On the second occasion however, as is described in this week’s parasha, Ki Tisa, it was a modest and quiet moment. Moshe went up to the mountain for a second period of forty days and he came down with the tablets – no fanfare, no noise and no fuss.
Those were the tablets that remained with our people, to guide and inspire us for all of time.
I believe that the key difference between these two occasions was the use of one word: ‘Lecha’. On the second occasion, Hashem commanded Moshe, “Psol lecha shnei luchot avanim karishonim” – “chisel out for yourself two tablets of stone to appear just like the first set.” “V’chatavti al haluchot et hadvarim” – Hashem said, “I will then engrave on these tablets of stone the same words that were engraved on the first.”

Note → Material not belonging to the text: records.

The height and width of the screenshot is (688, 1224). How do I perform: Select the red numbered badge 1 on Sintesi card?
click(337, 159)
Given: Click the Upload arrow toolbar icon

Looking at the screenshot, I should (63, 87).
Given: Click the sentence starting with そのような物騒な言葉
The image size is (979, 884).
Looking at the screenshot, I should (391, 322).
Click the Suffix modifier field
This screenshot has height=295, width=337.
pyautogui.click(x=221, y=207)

For the giving of the first set of the Ten Commandments, Moshe was simply on the receiving end – they were given to him ‘on a silver platter’.- but they didn’t last the test of time. On the second occasion, Moshe was invited to become engaged in the experience. He was a partner of Hakadosh Baruch Hu and as a result, those tablets remained with us, sustained us, and continued to inspire us today.
I believe that emerging out of this, there is a most important lesson concerning education.
When a teacher presents material to students ‘on a platter’ and the pupil is not personally engaged, the information will be received, but it will likely go ‘in one ear and out of the other’.
However, if the pupil does coursework, is engaged in answering some challenging questions, and comes up with his or her own answers with the guidance of the teacher, then although the knowledge may be the same as in the first example, this time, the student will feel ownership over it. It will have real meaning. There will be pride associated with that knowledge and the chance of it being retained will be far greater.
At the end of our parasha, we have a description of Moshe coming down from Mount Sinai. He wasn’t aware of his appearance, but the nation looked at him and saw – “Ki karan or panav” – “his face was radiating a spiritual glow, a reflection of Hashem’s presence.” The nation noticed something they hadn’t noticed the first time around: Moshe was a different person and it was because he had partnered with Hashem in receiving information, stimulation and inspiration, through education.
Questions are central within traditional Jewish education.
We have the Im Tomar and the Yesh Lomar as it appears in Tosafot; the dilemma – the ‘kushya’ – the problem. Once the student grapples with the issue, and together with the educator, comes up with a solution, they attain ownership over it. The glow, the radiance, and the excitement that comes from us is something palpable and it can be seen by others.
The central message for us is that for education to succeed it must be a genuine partnership between educator and student.